The way I'm currently working is I'm normalizing the variants to strings (if they fit), and treating them as strings, otherwise I'm working with the variant data as if it was an opaque blob, and hashing and comparing its raw bytes. That has some limitations, of course: numbers 1..10 sort as [1, 10, 2, ... 9] etc. This is mildly annoying, but it is consistent and it is very little work. However, I do wonder if there is an accepted practice for this problem.
There's a built in tension in your question between the use of a hash function and the stated requirements, which are to validated against the input of the hash. I'd suggest we keep in mind a few properties of hashes in general: information is lost during the hashing process, and hash collisions are to be expected. It is possible to construct a perfect hash without collisions, but it would be problematic (or impossible?) to construct a perfect hash function if the domain of the function is any possible OLE Variant. On the other hand, if we're not talking about a perfect hash, then your first rule is violated.

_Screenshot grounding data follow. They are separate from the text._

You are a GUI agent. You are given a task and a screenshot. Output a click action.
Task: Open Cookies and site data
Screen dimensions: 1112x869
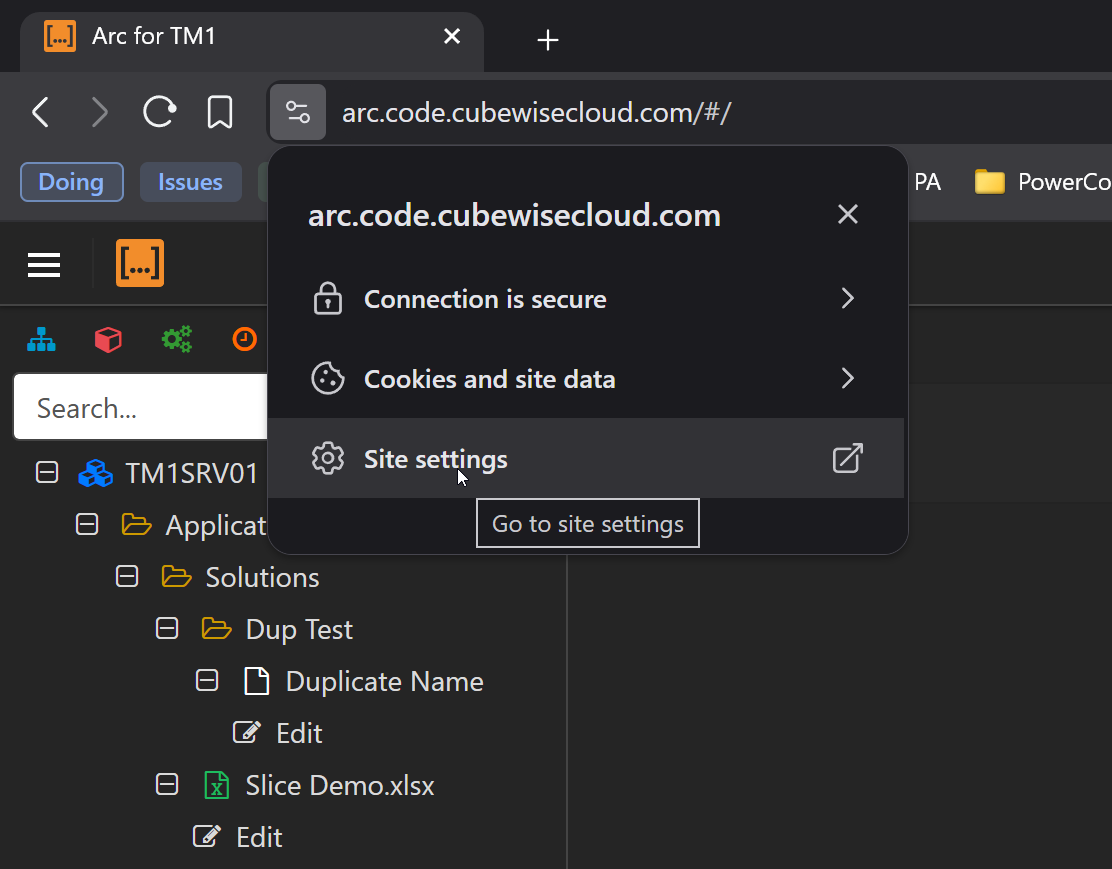tap(586, 379)
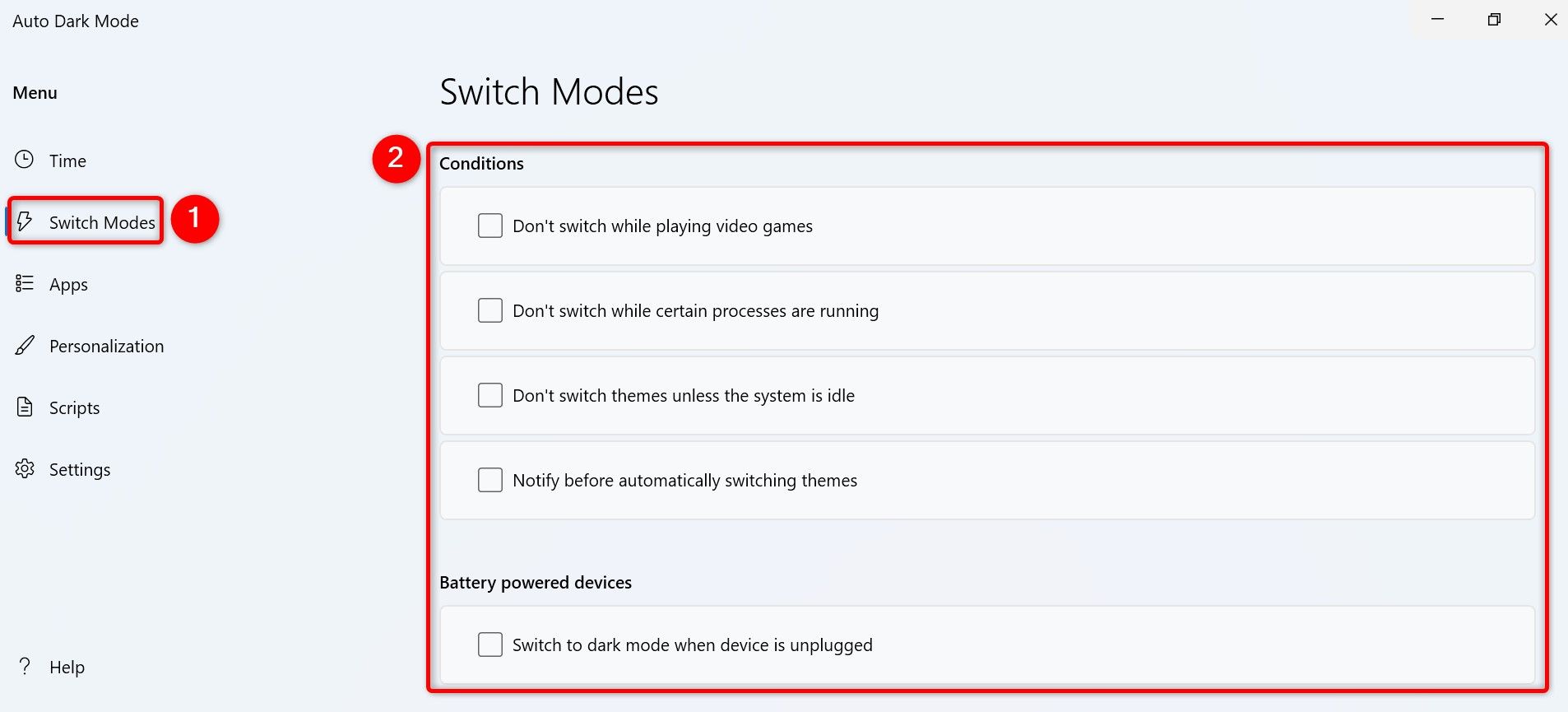This screenshot has height=712, width=1568.
Task: Click the document icon for Scripts
Action: [x=25, y=407]
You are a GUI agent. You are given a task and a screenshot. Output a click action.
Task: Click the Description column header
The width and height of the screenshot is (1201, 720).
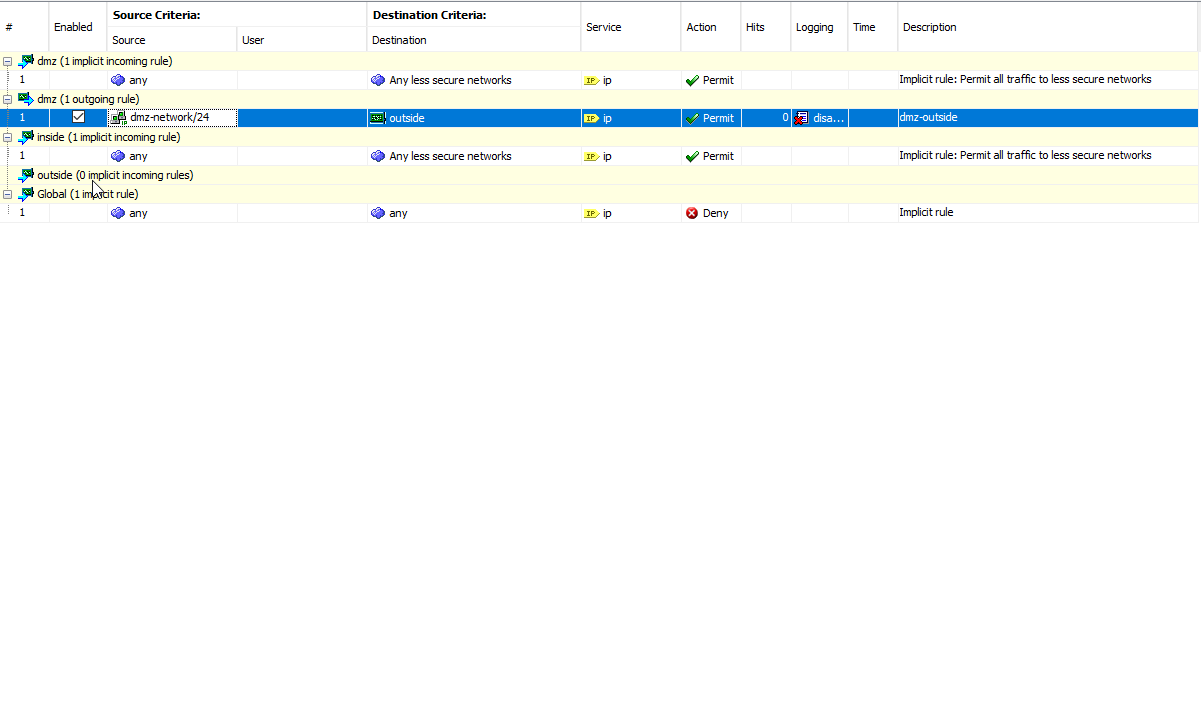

I don't know the larger context of what you're trying to accomplish, but I must push back on one of your assumptions: is a hash function really what you want? Your requirements could be met in a fairly straightforward way if you develop a system that encodes, not hashes, all of the possible OLE Variant attributes so that they can be recalled later and compared against other Variant images.
Your baseline implementation of converting the Variant to a string representation is moving in this direction. As you are no doubt aware, a Variant can contain pointers, double pointers, and arrays, so you'll have to develop consistent string representation of these data types. I question whether this approach could really be classified as a hash. Aren't you just persisting data attributes?
Hash codes of VARIANTS that are equal should be equal.
Without knowing the equality and coercion rules that are used for testing equality, it is hard to come up with a proper implementation.
So in summary, to make stuff comparable you first stream to a common format, string or blob.
How do you handle e.g. localisation, e.g. formating of reals? A real compared to a string containing the same real created in another locale will fail. Or a real written to string with a different precision setting.
It sounds to me the definition of equal() is the problem, not the hashing. If "equal" values can be serialized to string (or blob) differently, hashing will fail.